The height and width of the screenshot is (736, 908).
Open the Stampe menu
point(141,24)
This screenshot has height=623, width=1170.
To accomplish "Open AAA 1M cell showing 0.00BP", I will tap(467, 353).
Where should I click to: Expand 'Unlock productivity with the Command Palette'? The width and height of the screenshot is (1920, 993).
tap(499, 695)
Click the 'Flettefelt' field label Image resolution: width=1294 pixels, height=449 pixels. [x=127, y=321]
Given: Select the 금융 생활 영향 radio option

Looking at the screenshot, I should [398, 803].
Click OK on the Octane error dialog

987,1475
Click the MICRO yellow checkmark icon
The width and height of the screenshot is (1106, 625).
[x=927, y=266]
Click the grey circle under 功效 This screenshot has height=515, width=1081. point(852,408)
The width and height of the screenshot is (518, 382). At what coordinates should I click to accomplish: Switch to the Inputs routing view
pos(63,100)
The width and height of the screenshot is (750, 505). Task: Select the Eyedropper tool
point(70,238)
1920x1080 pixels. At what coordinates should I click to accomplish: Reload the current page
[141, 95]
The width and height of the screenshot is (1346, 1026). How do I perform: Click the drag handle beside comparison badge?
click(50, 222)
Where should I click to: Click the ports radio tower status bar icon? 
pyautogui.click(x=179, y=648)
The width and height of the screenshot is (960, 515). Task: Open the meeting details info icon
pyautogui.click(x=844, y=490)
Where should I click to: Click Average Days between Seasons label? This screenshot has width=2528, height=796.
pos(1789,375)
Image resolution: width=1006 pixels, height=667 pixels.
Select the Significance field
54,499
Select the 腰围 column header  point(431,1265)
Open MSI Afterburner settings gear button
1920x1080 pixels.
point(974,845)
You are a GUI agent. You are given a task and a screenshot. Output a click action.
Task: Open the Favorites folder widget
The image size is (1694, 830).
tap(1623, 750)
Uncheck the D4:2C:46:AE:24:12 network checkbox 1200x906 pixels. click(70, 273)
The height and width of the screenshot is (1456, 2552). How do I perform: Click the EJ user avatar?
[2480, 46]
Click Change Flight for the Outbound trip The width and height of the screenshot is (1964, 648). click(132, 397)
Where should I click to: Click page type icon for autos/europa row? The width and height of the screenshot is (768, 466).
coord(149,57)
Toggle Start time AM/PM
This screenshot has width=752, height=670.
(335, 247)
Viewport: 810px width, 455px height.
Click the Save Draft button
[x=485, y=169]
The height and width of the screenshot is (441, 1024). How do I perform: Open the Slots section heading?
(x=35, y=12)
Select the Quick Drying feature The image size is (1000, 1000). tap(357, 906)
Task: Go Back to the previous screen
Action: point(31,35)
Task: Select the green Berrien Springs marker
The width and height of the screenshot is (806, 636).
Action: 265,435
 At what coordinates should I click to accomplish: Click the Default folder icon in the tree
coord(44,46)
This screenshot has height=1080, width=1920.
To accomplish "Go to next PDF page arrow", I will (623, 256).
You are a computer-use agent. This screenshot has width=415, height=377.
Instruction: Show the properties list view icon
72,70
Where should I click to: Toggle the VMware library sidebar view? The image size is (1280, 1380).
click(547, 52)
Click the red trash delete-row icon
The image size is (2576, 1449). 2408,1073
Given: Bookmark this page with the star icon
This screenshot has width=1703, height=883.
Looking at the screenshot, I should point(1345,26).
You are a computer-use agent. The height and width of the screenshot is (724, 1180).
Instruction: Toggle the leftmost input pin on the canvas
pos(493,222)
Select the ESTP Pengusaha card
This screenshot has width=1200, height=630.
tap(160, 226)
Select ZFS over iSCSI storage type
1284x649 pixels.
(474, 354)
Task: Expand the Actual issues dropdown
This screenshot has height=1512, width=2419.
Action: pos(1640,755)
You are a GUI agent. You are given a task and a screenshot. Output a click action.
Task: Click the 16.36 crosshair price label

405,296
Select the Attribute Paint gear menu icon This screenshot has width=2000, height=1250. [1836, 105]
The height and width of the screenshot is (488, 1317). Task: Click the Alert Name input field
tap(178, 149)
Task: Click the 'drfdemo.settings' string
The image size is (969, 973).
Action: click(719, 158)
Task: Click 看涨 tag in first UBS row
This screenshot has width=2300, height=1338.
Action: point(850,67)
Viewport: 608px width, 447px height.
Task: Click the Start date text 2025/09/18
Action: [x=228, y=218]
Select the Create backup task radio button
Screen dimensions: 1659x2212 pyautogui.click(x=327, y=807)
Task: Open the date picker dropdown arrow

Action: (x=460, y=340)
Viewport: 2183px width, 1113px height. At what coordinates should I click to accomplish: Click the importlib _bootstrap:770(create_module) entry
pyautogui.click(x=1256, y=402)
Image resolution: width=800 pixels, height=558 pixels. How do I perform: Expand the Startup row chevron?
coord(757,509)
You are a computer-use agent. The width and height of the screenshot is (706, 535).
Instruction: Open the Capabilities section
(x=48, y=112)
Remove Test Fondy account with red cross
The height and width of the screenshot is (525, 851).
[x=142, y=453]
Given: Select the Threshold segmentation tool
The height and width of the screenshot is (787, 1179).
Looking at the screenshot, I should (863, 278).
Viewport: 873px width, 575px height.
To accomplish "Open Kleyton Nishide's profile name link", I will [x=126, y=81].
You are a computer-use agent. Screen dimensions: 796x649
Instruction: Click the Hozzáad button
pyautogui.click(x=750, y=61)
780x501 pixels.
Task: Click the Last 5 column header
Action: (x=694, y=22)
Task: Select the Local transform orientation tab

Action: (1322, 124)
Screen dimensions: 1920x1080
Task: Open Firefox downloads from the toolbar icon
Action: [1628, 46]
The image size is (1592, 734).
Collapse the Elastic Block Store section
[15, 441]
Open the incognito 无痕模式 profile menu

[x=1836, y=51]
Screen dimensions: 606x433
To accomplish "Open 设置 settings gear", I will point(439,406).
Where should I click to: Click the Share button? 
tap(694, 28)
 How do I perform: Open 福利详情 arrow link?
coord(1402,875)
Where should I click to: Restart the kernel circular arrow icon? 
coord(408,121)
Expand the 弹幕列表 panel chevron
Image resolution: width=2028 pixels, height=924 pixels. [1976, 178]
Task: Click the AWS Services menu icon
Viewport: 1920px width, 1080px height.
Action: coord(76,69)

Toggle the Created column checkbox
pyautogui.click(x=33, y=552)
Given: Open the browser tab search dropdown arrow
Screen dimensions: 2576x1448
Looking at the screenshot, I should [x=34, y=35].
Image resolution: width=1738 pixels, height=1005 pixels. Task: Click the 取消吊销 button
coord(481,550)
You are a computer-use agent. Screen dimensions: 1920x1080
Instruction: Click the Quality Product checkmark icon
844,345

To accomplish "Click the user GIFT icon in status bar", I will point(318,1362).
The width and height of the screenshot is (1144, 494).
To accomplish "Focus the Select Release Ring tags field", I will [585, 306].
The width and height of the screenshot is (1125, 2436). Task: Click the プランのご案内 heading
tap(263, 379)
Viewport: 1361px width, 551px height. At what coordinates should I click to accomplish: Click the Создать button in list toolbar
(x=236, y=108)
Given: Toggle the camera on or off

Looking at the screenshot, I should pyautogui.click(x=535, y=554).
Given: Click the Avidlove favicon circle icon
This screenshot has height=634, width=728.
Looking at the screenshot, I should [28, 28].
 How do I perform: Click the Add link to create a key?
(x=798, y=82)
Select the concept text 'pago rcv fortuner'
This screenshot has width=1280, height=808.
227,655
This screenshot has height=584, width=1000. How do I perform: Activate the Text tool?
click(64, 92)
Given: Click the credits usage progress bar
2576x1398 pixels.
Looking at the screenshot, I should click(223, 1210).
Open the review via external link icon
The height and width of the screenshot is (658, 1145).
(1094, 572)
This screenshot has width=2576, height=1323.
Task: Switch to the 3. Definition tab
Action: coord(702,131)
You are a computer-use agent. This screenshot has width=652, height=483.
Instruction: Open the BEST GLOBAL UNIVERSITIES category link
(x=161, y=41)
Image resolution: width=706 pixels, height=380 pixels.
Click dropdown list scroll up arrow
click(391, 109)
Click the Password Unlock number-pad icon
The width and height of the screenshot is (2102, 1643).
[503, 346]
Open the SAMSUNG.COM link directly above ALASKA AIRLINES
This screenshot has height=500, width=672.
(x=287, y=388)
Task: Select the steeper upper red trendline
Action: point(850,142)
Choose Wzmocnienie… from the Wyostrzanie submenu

* What is needed:
Copy out the lines of the records above, from the line with "The width and height of the screenshot is (1144, 494)." through the line with "should pyautogui.click(x=535, y=554).", reproducing each one verbatim.

* Response:
The width and height of the screenshot is (1144, 494).
To accomplish "Focus the Select Release Ring tags field", I will [585, 306].
The width and height of the screenshot is (1125, 2436). Task: Click the プランのご案内 heading
tap(263, 379)
Viewport: 1361px width, 551px height. At what coordinates should I click to accomplish: Click the Создать button in list toolbar
(x=236, y=108)
Given: Toggle the camera on or off

Looking at the screenshot, I should pyautogui.click(x=535, y=554).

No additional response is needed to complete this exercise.